WHAT THE TASK ASKS: With both ends included, repeat exactly the lines of the entries below from the one containing "Contact support@quotemedia.com (59, 1416)" down to the one containing "MSK Electric (90, 320)", and no others.

START MATERIAL SHOWN

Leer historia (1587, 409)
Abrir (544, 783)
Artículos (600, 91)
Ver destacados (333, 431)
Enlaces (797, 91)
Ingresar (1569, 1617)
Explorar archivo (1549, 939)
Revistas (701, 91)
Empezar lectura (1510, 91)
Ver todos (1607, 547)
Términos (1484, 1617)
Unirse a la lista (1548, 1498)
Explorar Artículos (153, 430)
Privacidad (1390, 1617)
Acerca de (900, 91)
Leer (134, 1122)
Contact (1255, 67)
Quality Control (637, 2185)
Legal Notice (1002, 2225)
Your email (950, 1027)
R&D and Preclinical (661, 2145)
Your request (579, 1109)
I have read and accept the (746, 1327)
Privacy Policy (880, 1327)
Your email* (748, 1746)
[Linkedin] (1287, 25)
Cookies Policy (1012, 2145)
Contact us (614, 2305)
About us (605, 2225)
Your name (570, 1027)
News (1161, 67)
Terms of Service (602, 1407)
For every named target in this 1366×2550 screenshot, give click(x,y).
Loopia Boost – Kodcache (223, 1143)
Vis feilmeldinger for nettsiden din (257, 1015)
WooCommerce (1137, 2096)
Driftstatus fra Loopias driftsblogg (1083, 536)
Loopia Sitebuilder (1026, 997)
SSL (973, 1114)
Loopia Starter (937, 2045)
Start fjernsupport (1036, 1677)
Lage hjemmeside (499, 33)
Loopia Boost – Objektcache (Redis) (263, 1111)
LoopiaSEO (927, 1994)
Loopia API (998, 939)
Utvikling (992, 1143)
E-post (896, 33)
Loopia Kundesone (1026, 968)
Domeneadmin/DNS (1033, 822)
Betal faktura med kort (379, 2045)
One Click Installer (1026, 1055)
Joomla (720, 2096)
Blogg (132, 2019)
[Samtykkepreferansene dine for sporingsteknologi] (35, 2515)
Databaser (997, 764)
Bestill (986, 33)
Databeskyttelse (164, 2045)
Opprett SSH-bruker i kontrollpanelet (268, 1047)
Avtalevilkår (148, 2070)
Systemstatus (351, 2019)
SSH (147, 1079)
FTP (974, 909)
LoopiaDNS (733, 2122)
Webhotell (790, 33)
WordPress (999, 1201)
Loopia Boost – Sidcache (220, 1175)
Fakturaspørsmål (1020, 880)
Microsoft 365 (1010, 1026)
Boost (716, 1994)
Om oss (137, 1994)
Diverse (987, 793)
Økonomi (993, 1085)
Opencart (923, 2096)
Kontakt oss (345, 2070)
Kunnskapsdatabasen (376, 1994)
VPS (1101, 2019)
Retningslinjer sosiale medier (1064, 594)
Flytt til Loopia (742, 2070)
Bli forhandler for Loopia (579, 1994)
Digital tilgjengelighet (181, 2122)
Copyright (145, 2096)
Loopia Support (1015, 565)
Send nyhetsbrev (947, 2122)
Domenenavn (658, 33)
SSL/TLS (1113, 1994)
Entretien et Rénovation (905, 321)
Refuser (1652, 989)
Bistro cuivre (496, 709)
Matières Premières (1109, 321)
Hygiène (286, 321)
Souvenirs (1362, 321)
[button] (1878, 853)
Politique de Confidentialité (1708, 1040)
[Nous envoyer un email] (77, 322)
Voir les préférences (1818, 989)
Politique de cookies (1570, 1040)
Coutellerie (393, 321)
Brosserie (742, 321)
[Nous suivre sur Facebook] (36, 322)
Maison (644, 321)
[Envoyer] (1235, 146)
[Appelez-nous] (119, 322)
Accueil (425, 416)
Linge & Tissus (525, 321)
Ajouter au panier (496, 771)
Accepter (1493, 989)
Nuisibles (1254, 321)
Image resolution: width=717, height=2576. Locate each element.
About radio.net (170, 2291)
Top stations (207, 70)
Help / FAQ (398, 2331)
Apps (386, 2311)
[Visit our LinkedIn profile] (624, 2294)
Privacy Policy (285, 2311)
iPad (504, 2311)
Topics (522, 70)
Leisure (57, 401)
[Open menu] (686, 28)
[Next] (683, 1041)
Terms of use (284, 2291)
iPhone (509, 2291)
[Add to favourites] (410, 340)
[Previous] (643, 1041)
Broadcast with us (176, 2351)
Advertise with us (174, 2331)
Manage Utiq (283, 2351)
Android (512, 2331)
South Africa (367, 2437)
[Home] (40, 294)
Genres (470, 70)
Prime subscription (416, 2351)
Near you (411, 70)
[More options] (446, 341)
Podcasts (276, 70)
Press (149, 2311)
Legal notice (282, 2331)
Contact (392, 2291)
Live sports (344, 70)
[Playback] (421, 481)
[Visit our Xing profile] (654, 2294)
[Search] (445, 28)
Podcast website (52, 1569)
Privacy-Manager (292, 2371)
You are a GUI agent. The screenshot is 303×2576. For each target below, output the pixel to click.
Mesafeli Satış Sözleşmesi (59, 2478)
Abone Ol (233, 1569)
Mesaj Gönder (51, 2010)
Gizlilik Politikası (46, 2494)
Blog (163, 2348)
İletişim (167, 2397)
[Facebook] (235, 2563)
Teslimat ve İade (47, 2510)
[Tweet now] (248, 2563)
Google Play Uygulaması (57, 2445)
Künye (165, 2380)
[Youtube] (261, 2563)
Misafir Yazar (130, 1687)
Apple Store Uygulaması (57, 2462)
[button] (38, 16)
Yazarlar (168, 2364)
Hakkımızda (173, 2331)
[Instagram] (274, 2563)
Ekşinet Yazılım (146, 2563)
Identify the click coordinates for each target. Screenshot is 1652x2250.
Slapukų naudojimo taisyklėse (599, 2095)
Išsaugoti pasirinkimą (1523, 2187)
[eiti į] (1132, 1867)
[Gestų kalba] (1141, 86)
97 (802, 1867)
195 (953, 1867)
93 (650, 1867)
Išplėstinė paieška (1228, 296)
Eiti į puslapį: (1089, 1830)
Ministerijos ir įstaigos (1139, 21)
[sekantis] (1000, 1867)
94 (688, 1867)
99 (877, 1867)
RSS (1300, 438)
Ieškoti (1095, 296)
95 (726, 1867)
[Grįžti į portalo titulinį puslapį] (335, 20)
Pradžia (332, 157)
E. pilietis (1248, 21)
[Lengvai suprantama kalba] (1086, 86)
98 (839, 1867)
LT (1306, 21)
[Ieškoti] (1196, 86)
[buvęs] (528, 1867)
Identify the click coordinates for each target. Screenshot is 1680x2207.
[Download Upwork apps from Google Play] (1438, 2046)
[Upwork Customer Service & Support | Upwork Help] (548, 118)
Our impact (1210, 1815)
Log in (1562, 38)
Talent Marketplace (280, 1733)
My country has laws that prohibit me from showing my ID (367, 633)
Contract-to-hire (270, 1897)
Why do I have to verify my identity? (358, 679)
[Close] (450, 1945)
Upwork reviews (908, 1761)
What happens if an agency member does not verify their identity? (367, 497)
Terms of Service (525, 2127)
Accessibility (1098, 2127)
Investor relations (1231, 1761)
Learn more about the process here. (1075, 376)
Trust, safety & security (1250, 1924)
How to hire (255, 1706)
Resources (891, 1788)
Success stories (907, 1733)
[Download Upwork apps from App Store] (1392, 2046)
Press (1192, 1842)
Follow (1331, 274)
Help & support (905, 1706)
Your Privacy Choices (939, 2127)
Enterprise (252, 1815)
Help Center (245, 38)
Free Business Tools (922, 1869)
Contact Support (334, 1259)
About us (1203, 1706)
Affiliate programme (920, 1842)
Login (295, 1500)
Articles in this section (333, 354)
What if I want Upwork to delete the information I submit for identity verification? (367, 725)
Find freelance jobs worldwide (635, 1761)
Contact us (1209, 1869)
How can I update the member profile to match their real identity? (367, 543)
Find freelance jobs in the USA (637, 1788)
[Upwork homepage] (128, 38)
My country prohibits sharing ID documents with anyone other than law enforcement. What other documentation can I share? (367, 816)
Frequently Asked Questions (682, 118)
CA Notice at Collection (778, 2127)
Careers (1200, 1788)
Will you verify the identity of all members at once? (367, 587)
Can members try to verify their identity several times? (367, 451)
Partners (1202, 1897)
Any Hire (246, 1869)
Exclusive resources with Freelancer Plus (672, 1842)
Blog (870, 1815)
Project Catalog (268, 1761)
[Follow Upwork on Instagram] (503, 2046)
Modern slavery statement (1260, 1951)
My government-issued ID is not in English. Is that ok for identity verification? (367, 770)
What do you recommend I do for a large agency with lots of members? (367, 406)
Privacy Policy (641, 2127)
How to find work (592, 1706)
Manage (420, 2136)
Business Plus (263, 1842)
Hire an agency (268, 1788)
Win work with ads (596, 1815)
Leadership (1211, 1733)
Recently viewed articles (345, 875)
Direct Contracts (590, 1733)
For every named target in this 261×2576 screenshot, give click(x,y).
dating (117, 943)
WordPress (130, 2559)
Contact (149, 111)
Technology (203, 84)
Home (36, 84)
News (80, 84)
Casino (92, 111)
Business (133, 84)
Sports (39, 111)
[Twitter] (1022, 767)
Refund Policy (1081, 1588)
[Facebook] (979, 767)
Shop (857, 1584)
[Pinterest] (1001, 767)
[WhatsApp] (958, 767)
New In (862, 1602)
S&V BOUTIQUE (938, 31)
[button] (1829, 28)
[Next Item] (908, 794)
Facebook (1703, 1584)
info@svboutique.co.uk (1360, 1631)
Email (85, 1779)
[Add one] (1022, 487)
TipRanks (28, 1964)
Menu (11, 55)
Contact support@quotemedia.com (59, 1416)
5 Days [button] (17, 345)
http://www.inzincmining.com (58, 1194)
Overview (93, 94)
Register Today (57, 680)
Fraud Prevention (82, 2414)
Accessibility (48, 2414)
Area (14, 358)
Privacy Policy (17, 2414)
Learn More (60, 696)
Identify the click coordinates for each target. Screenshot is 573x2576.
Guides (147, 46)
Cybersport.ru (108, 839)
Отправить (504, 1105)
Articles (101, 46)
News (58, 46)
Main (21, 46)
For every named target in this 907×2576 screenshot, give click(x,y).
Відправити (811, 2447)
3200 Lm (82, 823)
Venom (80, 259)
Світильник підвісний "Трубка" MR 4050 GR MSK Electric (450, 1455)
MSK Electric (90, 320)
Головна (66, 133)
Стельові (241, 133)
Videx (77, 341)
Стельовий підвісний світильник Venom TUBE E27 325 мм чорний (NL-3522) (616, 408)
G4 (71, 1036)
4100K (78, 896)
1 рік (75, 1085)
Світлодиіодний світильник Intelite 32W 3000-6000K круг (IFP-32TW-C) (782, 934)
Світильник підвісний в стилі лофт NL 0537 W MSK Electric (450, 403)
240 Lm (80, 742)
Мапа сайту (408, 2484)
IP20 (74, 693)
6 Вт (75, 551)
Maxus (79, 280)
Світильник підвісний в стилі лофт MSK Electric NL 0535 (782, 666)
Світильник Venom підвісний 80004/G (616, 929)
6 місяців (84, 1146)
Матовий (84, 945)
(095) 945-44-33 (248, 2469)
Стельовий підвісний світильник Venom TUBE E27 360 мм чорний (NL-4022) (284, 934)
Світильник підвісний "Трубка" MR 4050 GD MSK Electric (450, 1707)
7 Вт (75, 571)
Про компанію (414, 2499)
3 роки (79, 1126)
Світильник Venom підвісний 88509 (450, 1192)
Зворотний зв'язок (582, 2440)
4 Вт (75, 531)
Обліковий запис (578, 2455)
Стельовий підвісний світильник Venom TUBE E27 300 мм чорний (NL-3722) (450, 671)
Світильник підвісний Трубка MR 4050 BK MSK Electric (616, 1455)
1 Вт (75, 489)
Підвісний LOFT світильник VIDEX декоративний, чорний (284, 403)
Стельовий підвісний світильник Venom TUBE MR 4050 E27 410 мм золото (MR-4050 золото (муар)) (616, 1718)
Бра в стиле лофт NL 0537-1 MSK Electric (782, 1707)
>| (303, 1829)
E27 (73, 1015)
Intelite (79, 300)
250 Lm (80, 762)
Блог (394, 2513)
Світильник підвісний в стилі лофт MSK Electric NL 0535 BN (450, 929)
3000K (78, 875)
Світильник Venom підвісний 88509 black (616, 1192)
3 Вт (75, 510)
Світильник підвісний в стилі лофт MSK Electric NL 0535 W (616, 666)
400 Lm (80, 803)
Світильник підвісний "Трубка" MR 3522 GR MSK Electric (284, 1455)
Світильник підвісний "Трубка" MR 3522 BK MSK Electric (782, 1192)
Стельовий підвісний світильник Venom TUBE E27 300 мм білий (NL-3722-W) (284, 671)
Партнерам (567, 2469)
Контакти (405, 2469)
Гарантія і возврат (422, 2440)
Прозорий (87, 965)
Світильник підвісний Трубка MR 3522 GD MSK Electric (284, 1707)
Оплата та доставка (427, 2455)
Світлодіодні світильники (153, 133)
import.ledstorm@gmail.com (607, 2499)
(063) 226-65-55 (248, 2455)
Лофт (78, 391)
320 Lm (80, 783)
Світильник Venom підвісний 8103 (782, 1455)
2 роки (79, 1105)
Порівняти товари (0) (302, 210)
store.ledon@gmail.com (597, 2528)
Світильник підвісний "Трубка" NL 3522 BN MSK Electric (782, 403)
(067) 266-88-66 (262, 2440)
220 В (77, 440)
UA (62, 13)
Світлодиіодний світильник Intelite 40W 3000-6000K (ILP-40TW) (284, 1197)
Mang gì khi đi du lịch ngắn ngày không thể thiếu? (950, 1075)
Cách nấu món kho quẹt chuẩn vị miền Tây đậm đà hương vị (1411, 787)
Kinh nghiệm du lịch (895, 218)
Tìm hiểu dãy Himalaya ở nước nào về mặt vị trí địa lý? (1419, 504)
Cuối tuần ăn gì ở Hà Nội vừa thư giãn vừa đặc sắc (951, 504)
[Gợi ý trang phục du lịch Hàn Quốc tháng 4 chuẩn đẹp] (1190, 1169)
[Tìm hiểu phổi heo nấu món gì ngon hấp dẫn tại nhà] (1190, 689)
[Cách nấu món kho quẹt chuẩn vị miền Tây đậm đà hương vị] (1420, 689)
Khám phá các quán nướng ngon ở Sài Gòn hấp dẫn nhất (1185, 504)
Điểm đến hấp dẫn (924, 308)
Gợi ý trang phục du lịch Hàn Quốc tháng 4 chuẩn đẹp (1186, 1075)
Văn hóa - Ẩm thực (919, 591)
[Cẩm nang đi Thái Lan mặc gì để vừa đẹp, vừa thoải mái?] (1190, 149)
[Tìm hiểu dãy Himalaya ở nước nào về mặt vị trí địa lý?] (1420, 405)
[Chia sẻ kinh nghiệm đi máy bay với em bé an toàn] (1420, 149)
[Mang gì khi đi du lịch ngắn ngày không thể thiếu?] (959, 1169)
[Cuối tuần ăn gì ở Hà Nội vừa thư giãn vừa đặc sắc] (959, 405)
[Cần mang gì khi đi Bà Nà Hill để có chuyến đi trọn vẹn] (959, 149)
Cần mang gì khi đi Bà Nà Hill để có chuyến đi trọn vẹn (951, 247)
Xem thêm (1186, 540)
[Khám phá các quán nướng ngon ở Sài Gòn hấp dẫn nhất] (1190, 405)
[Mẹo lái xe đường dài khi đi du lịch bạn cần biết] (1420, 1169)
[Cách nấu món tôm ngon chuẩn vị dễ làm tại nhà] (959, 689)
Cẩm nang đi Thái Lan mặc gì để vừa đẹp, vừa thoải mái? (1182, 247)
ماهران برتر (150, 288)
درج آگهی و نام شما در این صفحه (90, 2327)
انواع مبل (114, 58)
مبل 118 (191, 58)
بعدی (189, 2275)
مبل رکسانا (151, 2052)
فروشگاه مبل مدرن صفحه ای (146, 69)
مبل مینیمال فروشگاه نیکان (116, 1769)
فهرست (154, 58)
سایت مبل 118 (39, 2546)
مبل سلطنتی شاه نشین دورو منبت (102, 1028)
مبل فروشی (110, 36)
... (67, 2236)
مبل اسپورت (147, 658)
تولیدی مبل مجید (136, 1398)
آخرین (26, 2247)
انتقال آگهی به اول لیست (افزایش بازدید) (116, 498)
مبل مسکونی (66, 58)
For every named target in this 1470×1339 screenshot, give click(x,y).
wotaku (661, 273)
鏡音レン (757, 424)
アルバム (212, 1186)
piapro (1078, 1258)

END MATERIAL SHOWN

EXPECTED OUTPUT:
Contact support@quotemedia.com (59, 1416)
5 Days [button] (17, 345)
http://www.inzincmining.com (58, 1194)
Overview (93, 94)
Register Today (57, 680)
Fraud Prevention (82, 2414)
Accessibility (48, 2414)
Area (14, 358)
Privacy Policy (17, 2414)
Learn More (60, 696)
Identify the click coordinates for each target. Screenshot is 573x2576.
Guides (147, 46)
Cybersport.ru (108, 839)
Отправить (504, 1105)
Articles (101, 46)
News (58, 46)
Main (21, 46)
For every named target in this 907×2576 screenshot, give click(x,y).
Відправити (811, 2447)
3200 Lm (82, 823)
Venom (80, 259)
Світильник підвісний "Трубка" MR 4050 GR MSK Electric (450, 1455)
MSK Electric (90, 320)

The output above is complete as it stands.